FiTs on Wrong Foot (1b)

Avoiding (the debate on) avoided costs

In recent consultations with RE developers before officers of the NREB, at least two experts brought up the issue of costs avoided with the installation of renewables.

‘Irrelevant!’ Almendras’s bright guy on the board exclaimed.
Irrelevant? What planet is this guy from anyway? What for and how are the tariff impacts of RE installations supposed to be calculated?
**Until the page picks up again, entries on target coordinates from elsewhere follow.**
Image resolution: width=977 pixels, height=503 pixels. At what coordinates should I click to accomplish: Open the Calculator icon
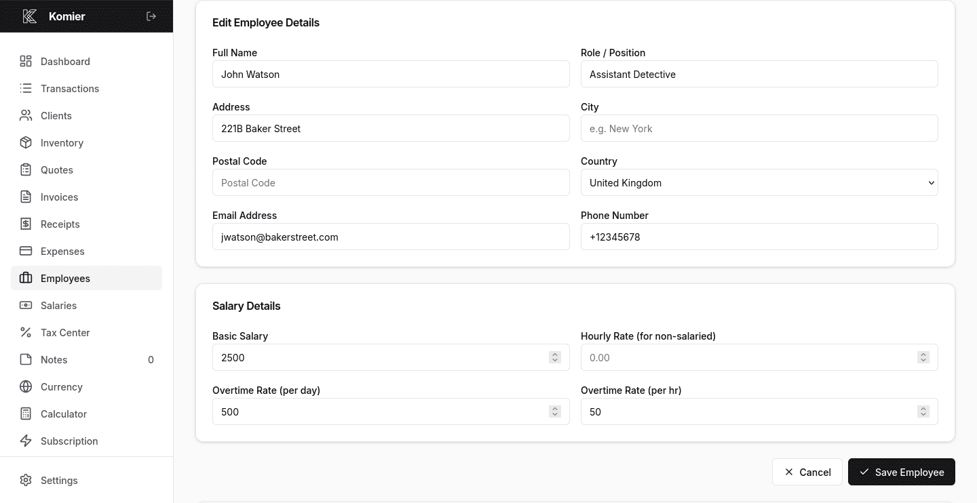[x=26, y=414]
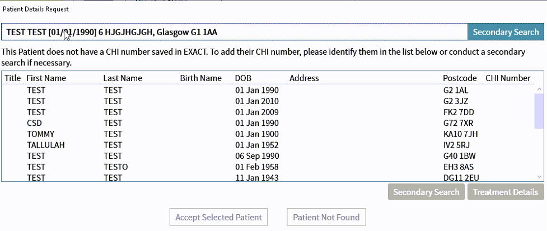Click the CHI Number column header
Image resolution: width=547 pixels, height=231 pixels.
[x=508, y=78]
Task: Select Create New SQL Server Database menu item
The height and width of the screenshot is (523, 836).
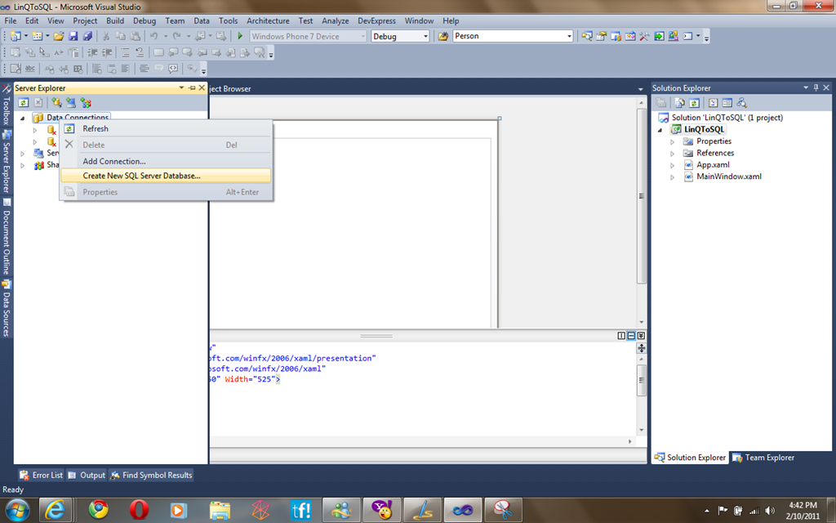Action: point(141,176)
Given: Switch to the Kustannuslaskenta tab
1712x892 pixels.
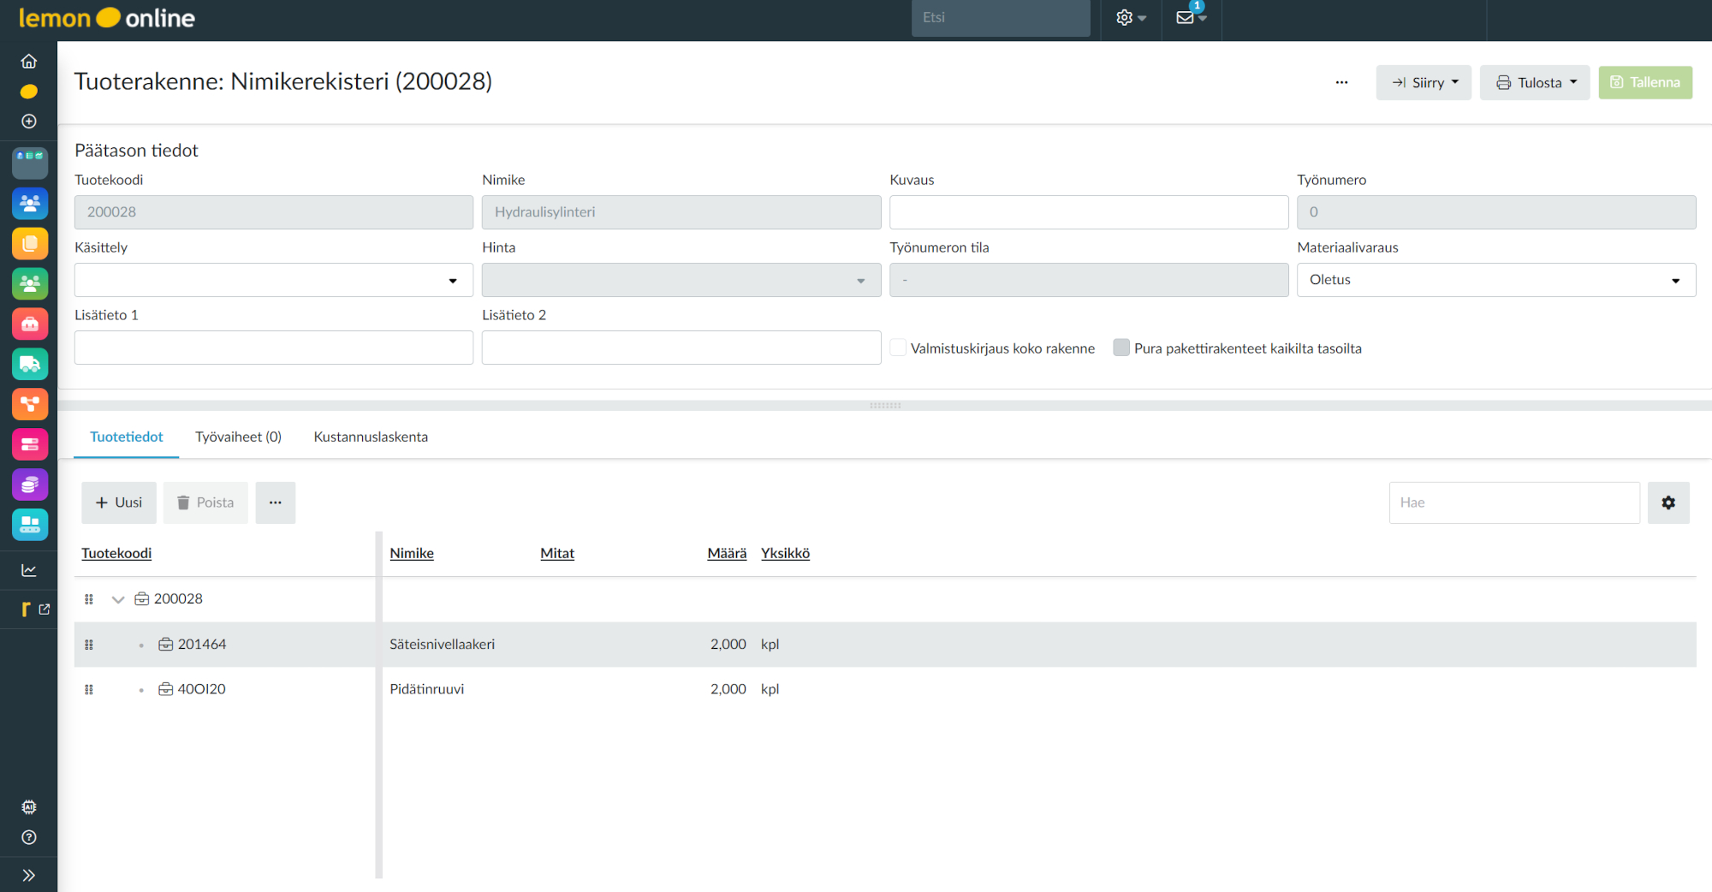Looking at the screenshot, I should [371, 437].
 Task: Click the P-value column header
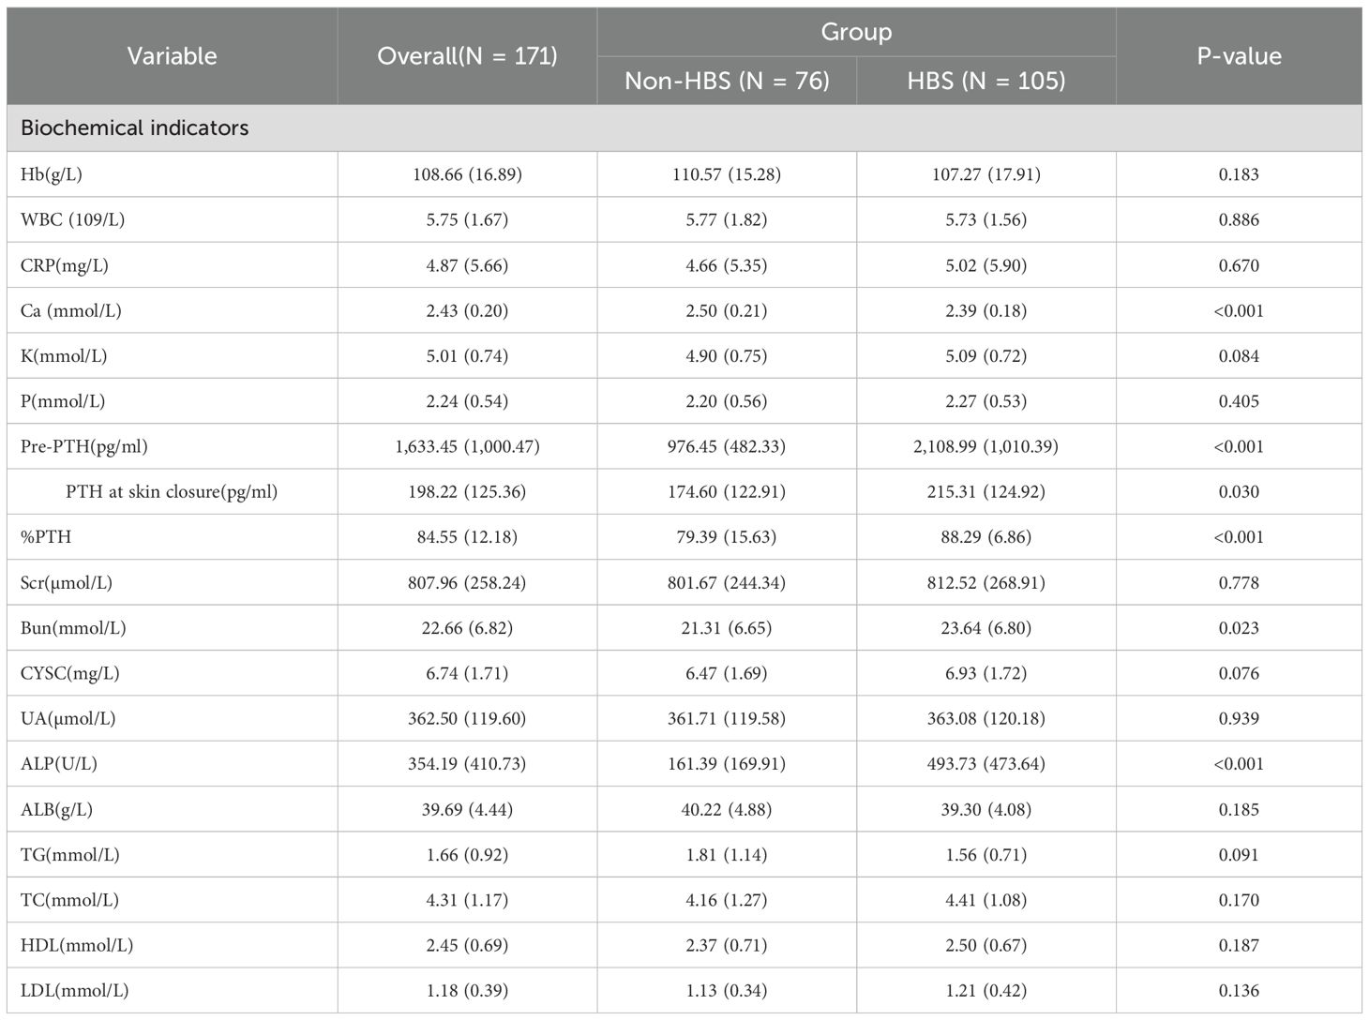1239,56
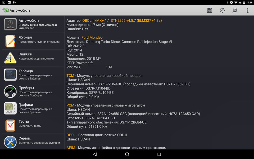This screenshot has height=159, width=254.
Task: Tap the OBDLinkMX adapter name link
Action: tap(122, 20)
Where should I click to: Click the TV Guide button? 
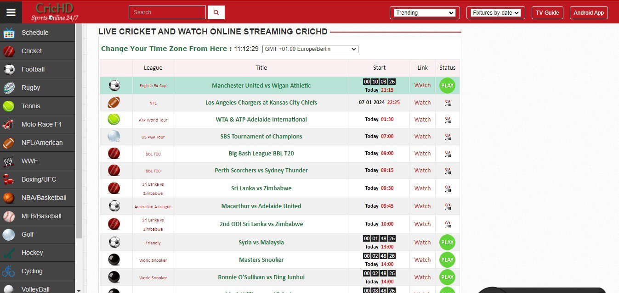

In another exchange, he was forced to backtrack after he asserted that conventional generation and RE technologies faced the same fuel risks. You see, coal and diesel energy supply agreements have provisions that pass fuel risks to consumers.
On the other hand, RE developers –operators, once they sign on to FiTs, are at the mercy or vagaries of nature:

• For wind, no one knows where the wind blows when;
• For biomass, fuel availability is risky;
• For solar, when the sun shines it shines. When it doesn’t bring no umbrella;
• For run-of-river hydro, ask cooperatives with installed capacity how they service debt during droughts;

Note also that none of these technologies have a record of commercial success in the Phiilipines and that is why they need a temporary but catapulting push.

Any banker will tell you that for the same expected return, projects with higher variability in IRR require a risk premium. Isn’t that conventional wisdom? Unfortunately, the conventional generation guys are unconventional and illogical when it suits their interests.